# Moonshine



## Diablo (Dec 20, 2007)

Have any of you tried moonshine? My wife's cousin brought some he made to the family reunion last year and I thought it was quite good, so on a trip to AZ earlier this year I bought a couple bottles of Junior Johnsons to bring home. The Apple pie flavoured one was great, didn't last long in my house. The clear unflavoured one isn't finished yet, haven't found a suitable way to drink it.
but I would say I've been pleasantly surprised by how smooth it is. For me, it goes down much easier than scotch for instance.
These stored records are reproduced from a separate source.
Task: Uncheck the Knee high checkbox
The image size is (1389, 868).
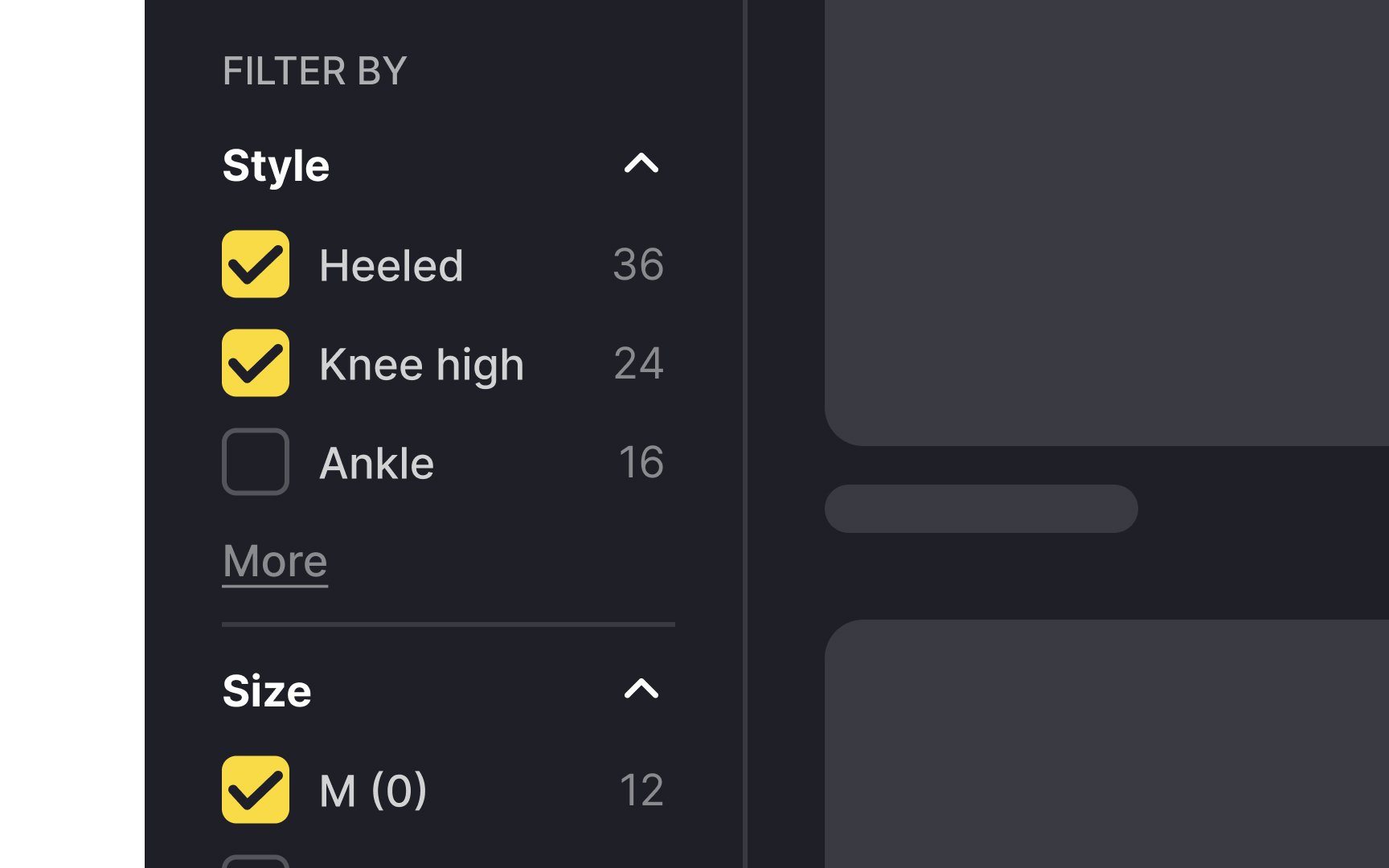Action: coord(256,362)
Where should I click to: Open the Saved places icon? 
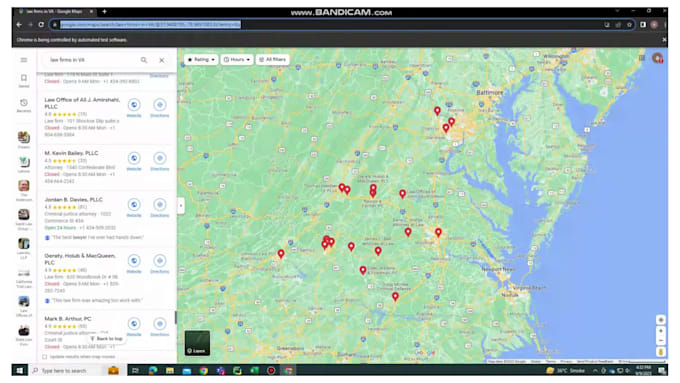[x=24, y=80]
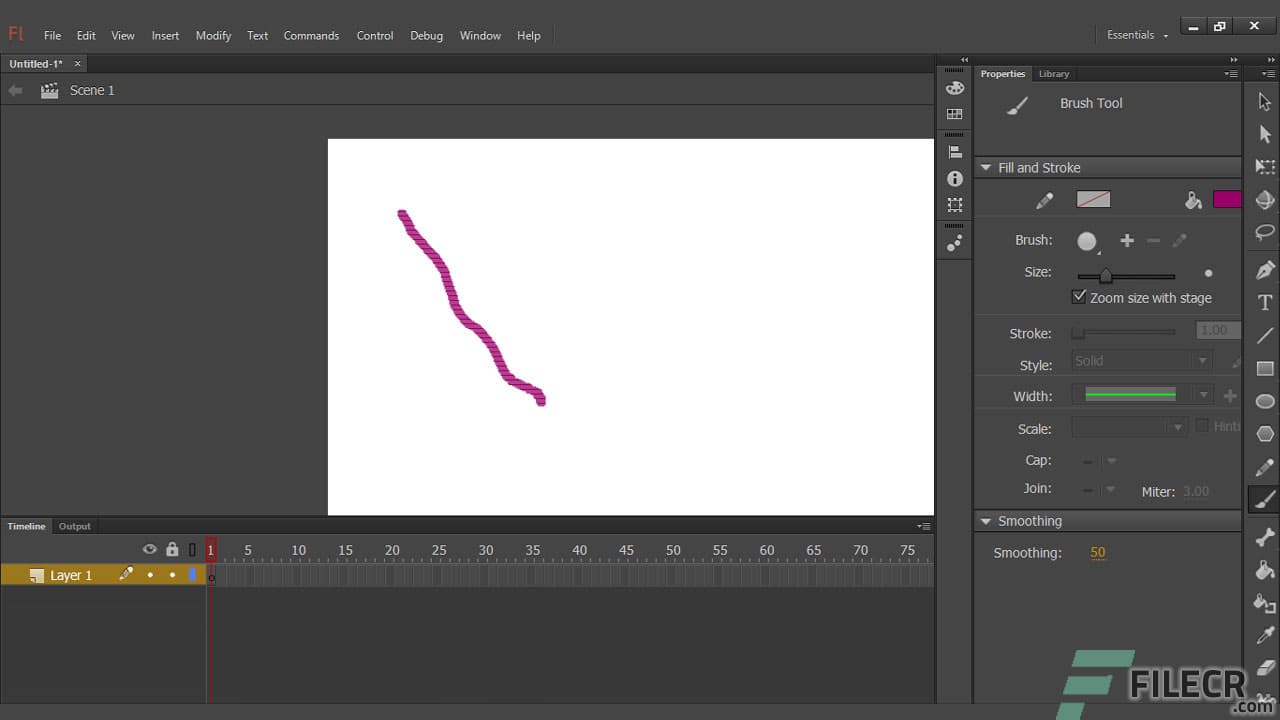This screenshot has width=1280, height=720.
Task: Select the Selection tool
Action: (1264, 100)
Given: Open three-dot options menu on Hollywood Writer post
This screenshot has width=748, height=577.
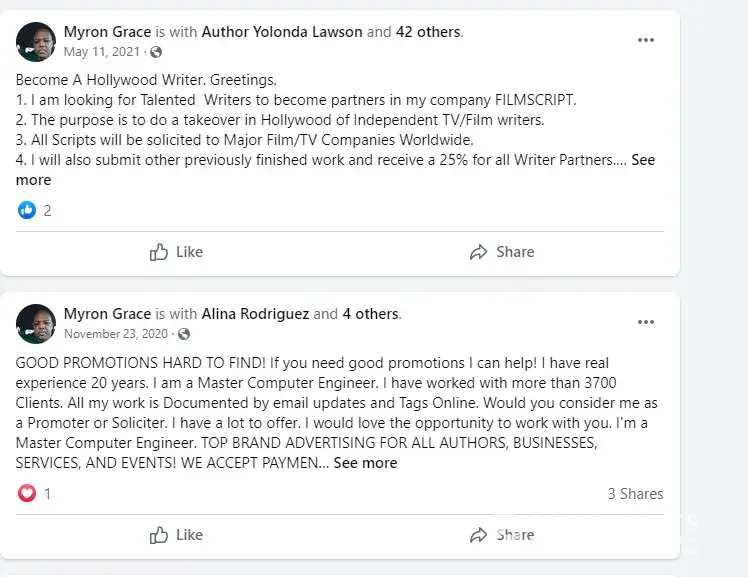Looking at the screenshot, I should point(646,40).
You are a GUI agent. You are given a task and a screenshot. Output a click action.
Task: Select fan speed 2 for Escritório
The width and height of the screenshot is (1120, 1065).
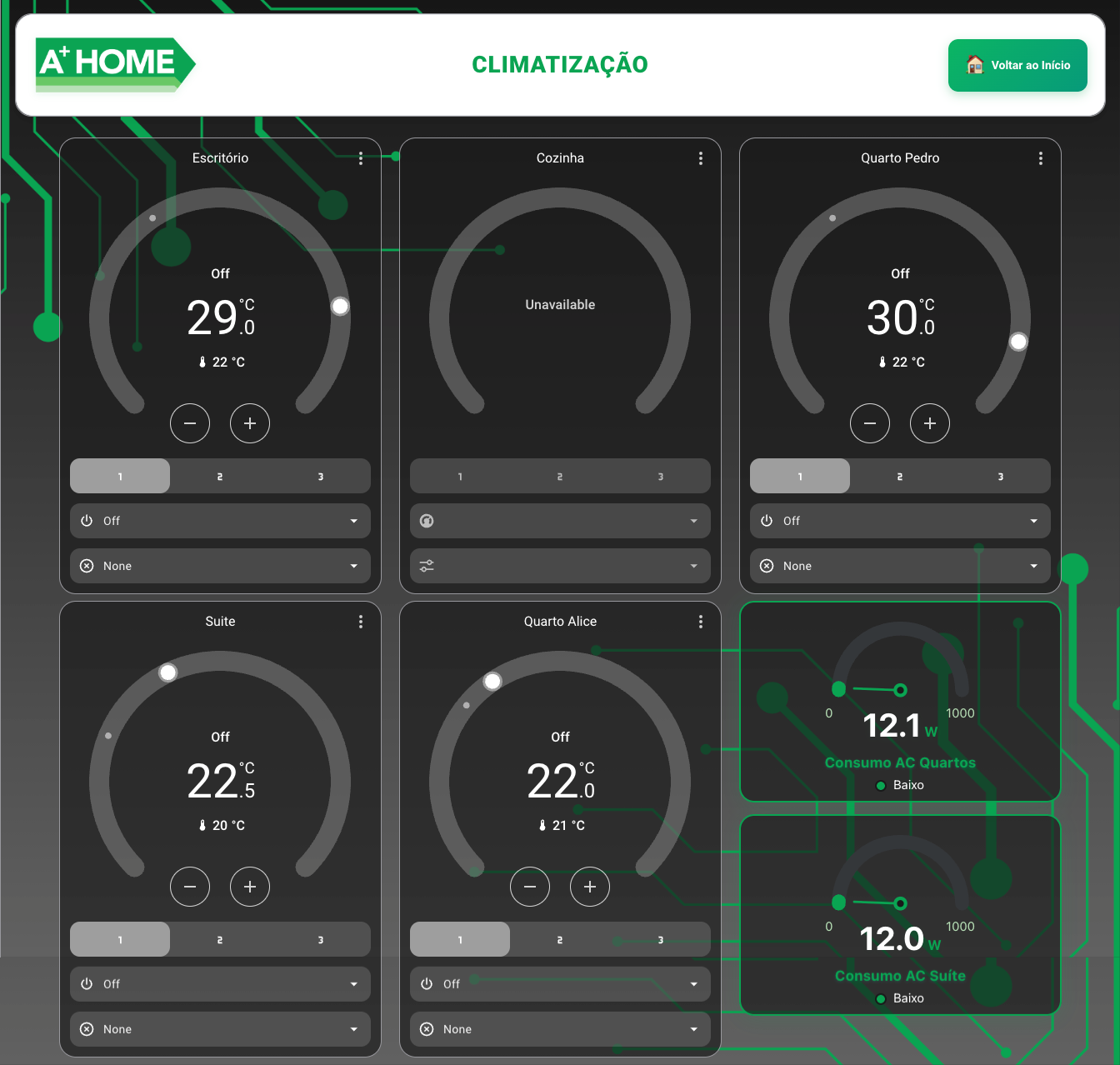coord(220,477)
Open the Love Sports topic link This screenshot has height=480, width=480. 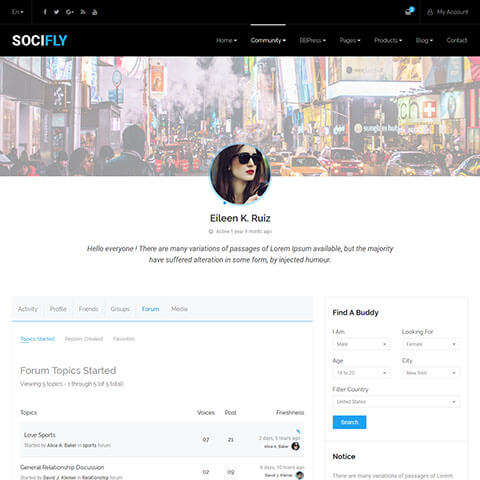click(40, 435)

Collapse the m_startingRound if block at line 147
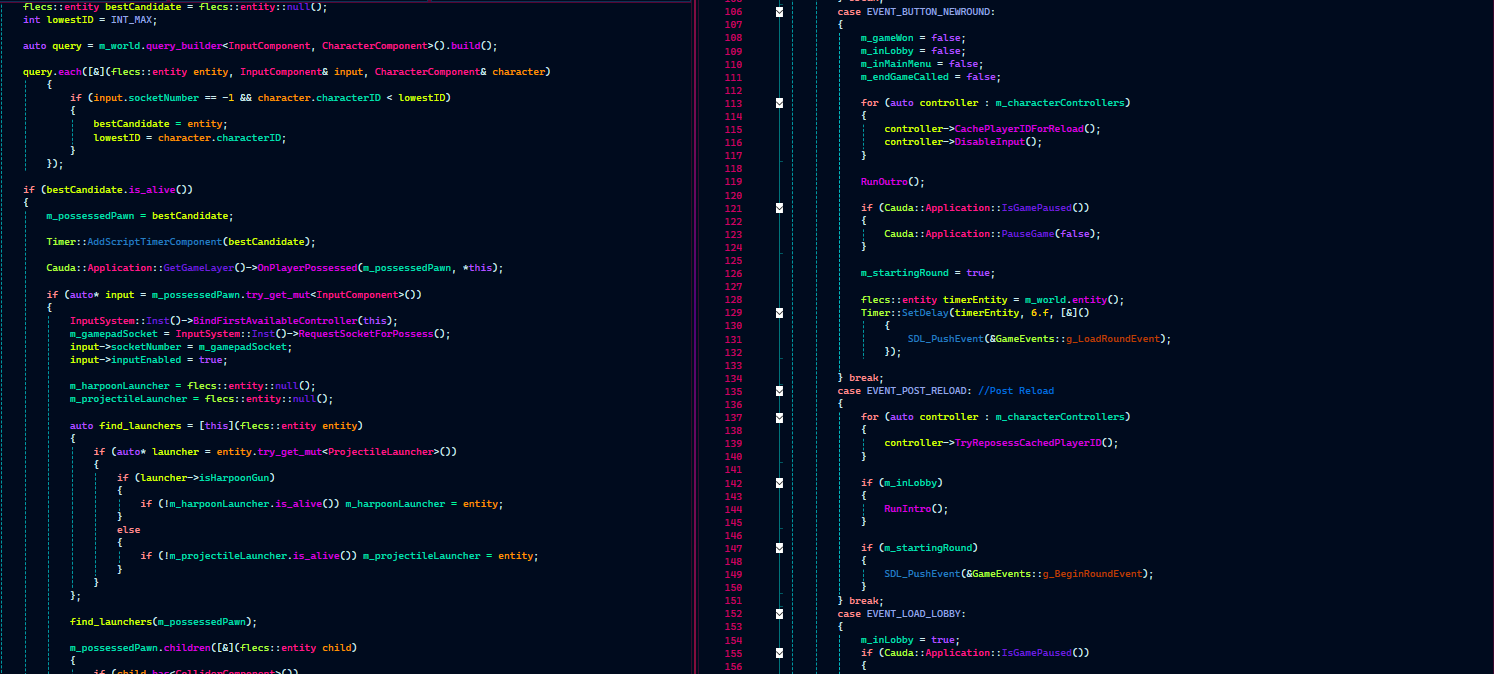(x=779, y=548)
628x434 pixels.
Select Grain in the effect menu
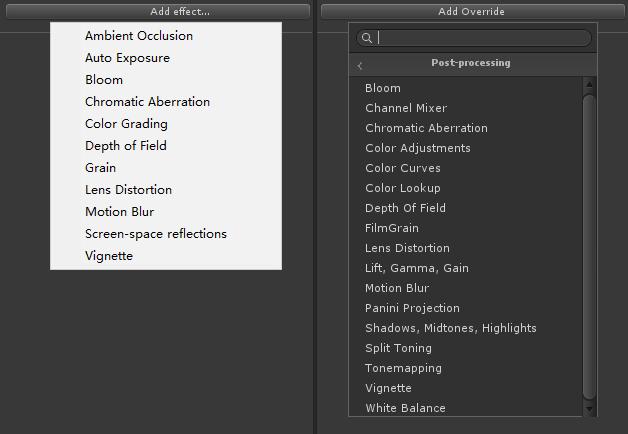click(x=100, y=168)
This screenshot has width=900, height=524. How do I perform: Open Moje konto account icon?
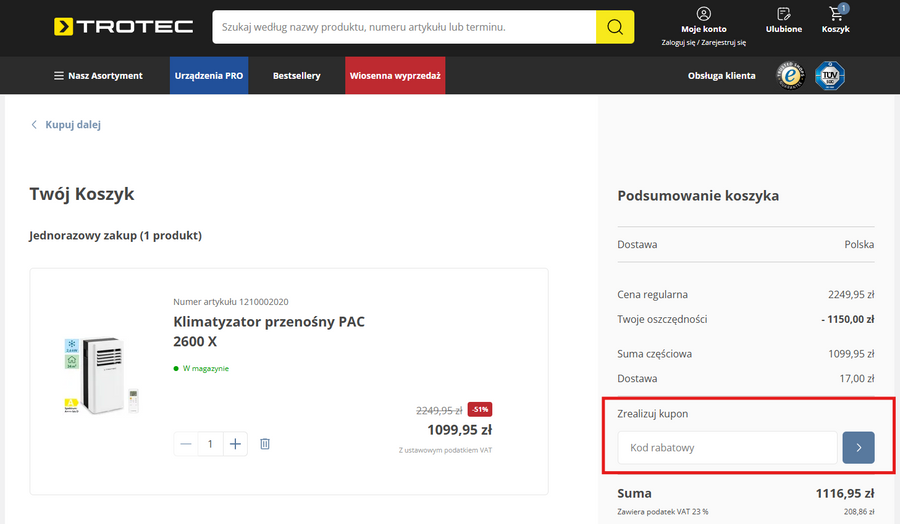pos(704,15)
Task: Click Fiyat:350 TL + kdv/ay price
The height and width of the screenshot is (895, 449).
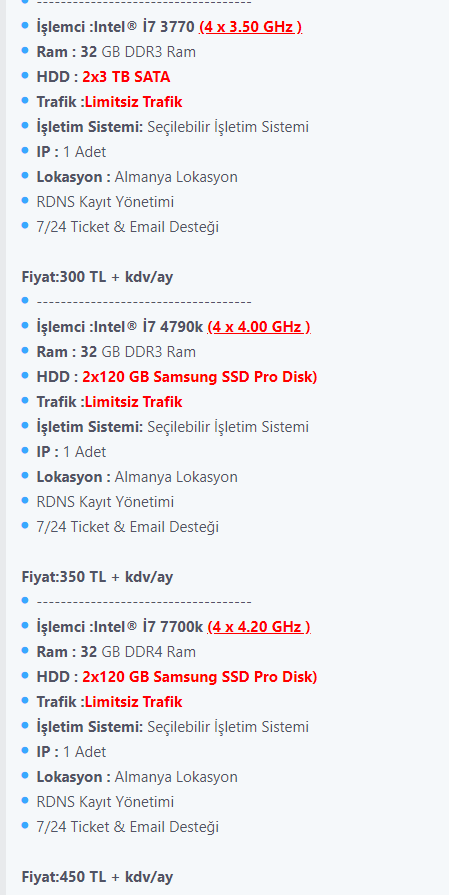Action: [x=98, y=577]
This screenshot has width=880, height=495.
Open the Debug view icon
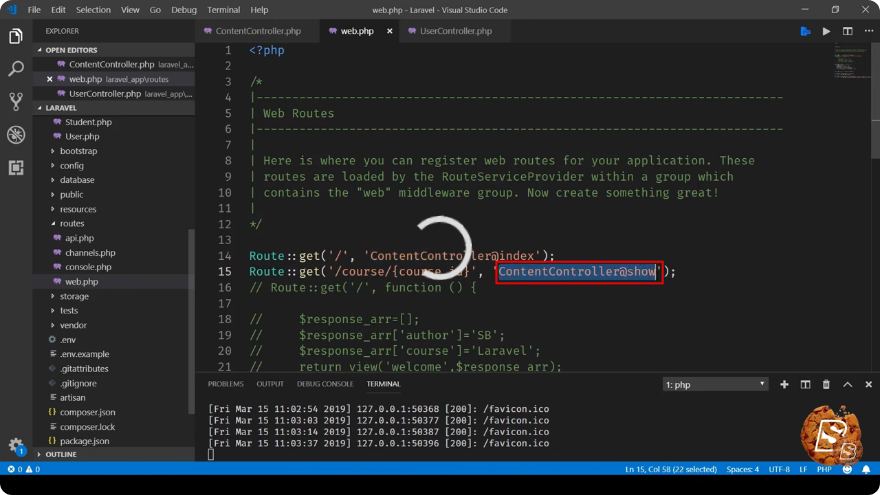(x=16, y=135)
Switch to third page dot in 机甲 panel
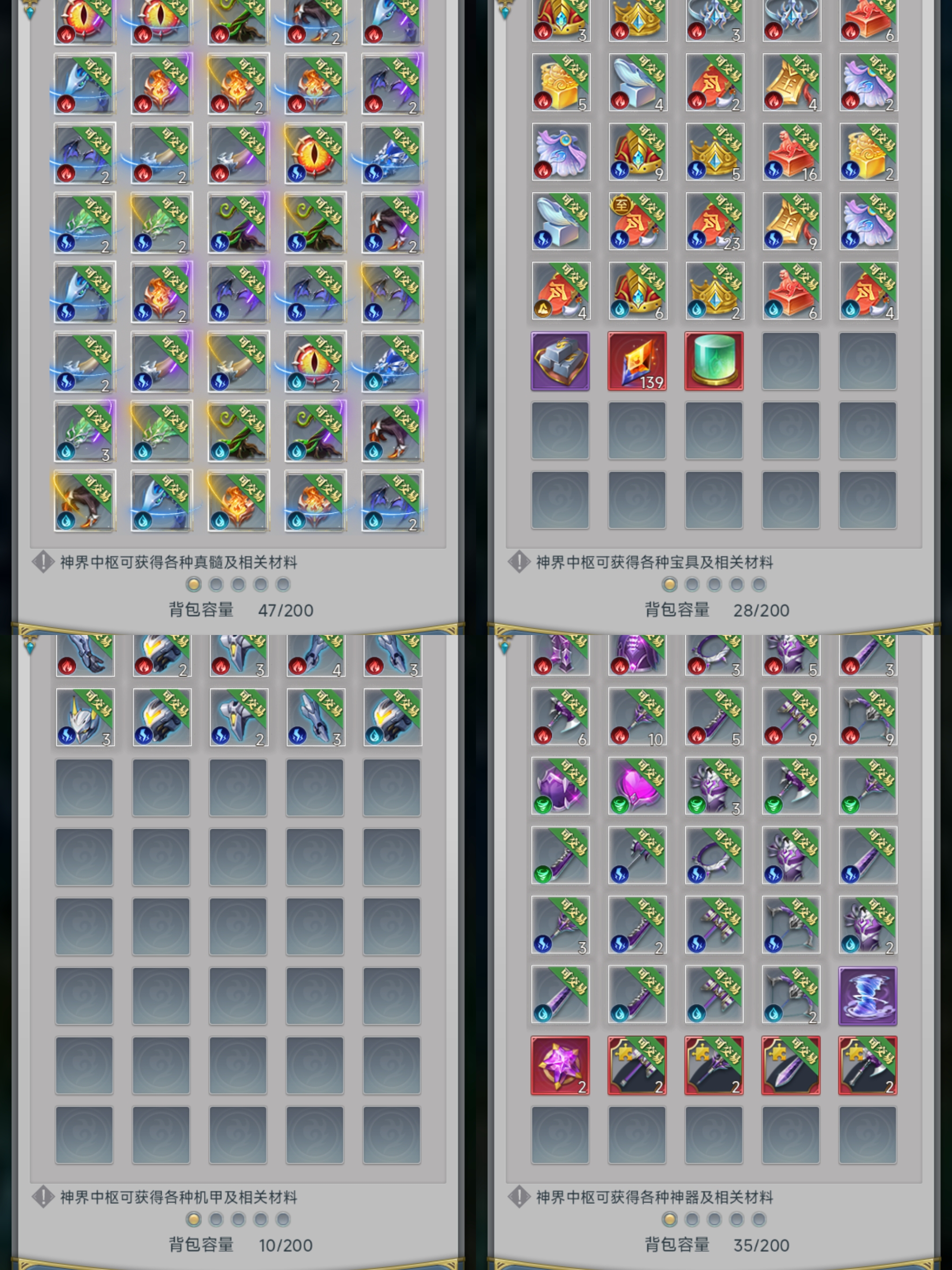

The only downside is the hillbilly stigma.


----------



## cheezyridr (Jun 8, 2009)

i once drank some moonshine made in the appalachian woods of n. carolina. the guy said "sip it, you can measure this in octane" so i did. and it was smooooooth. so i gulped it down and had another. and another after that. 3 or 4 coffeee cups later, i was so drunk i barely knew my name


----------



## Moosehead (Jan 6, 2011)

Tried some out in b.c. horrid stuff probably doubled as paint stripper at his shop. It was similar to your clear unflavored bottle. This was out of a mason jar and buddy had a whole case of it. I'd take scotch over moonshine in a heartbeat. I'm sure there are people out there who make great hooch and put a lot of pride into what they do. App,e pie flavored hooch sounds great.

Used to catch bits of the TV show they had a while back of moonshine ers up the east coast. Interesting characters.


----------



## Stratin2traynor (Sep 27, 2006)

I tried some years ago in New Brunswick. It was smooth but extremely potent. I was hammered after 2 drinks. Crazy shit.


----------



## Milkman (Feb 2, 2006)

Stratin2traynor said:


> I tried some years ago in New Brunswick. It was smooth but extremely potent. I was hammered after 2 drinks. Crazy shit.



Ditto on all points, LOL.

My uncle down in NB used to make some very smooth shine. It was deceptively potent.


----------



## pattste (Dec 30, 2007)

Diablo said:


> Have any of you tried moonshine?


This? 










Oops, sorry, wrong forum.


----------



## Adcandour (Apr 21, 2013)

I have. At Attila's contractor Christmas party where (and I shit-you-not) the main course was comprised of zoo animals. It was a full out debacle.


----------



## Guest (Aug 16, 2015)

My neighbours used to drive out to the east coast during march break.
Always came back with a swish barrel of Newfie screech. I tried a shot. once.


----------



## ed2000 (Feb 16, 2007)

A fellow in Tweed, Ontario made me a batch a few years ago - peach, amazingly smooth.


----------



## Electraglide (Jan 24, 2010)

I have a couple of friends who cook their own mash. When the distillery in Winfield shut down they bought some of the barrels. The shine is aged, re-distilled and aged again. It burns clean and cherries soaked in it give you a good buzz. Always served in a stoneware jug, drunk straight.....no mix. Not for the faint of heart.


----------



## johnnyshaka (Nov 2, 2014)

In the cupboard above my fridge is a Smirnoff Vodka bottle with black hockey tape wrapped around it. If you ever come to my place for dinner don't mistake that bottle for vodka for your Caesar. My brother-in-law and his ex-father-in-law used to make their own moonshine and that's what's in that bottle.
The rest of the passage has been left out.